Digitalization, however, entails a hard choice in its adoption. While it is advanced in the industrialized economies, it is much less so in the Global South and constitutes a necessity for this part of the world. Hence, digitalization must be treated as a common good (Ortega, 2021), and this common good must avoid generating more joint damage in environmental terms. This challenge requires global solutions that reconcile digitalization and decarbonization, as new technologies simultaneously help to provide solutions and use more electricity.

Solutions cannot be the same for the Global north and the Global south, and neither are the contexts within the G20. G20 countries play an important role in digitalization and climate change impact, yet they are responsible for around 75% of global greenhouse gases (GHGs), including land-use change and forestry (Climate Transparency Report, 2021).

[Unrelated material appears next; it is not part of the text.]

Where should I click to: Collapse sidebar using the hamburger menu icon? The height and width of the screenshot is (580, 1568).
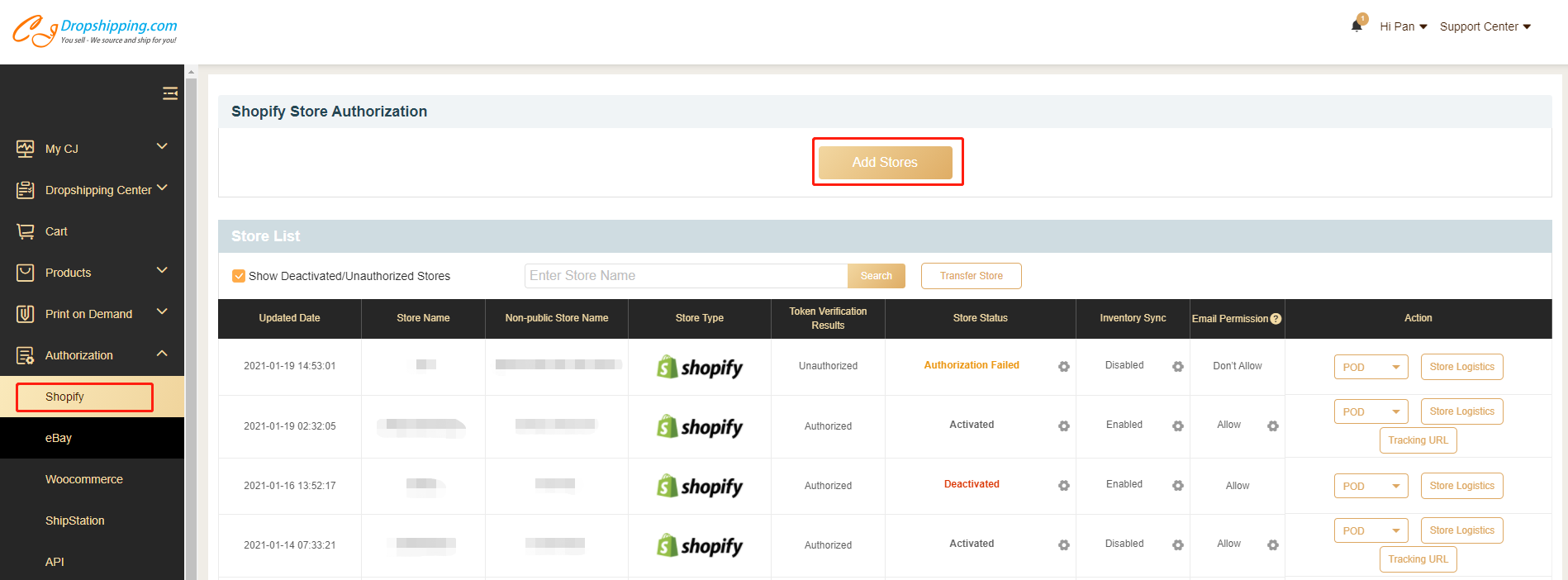[170, 93]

The G20 countries are not homogeneous; their greenhouse contributions, energy sources, mitigation actions, and compromises vary. The Environmental Performance Index from Yale Center for Environmental Law & Policy is an accurate proxy to understand those differences. It is possible to see G20 countries in top positions and others in much lower positions as 165/166.

Figure 1. Global ranking, scores, and regional ranking (REG) on Climate Change Mitigation. Source: Wolf, M. J, Emerson, J. W., Esty, D. C., de Sherbinin, A., Wendling, Z. A., et al. (2022). 2022 Environmental Performance Index. New Haven, CT: Yale Center for Environmental Law & Policy. epi.yale.edu.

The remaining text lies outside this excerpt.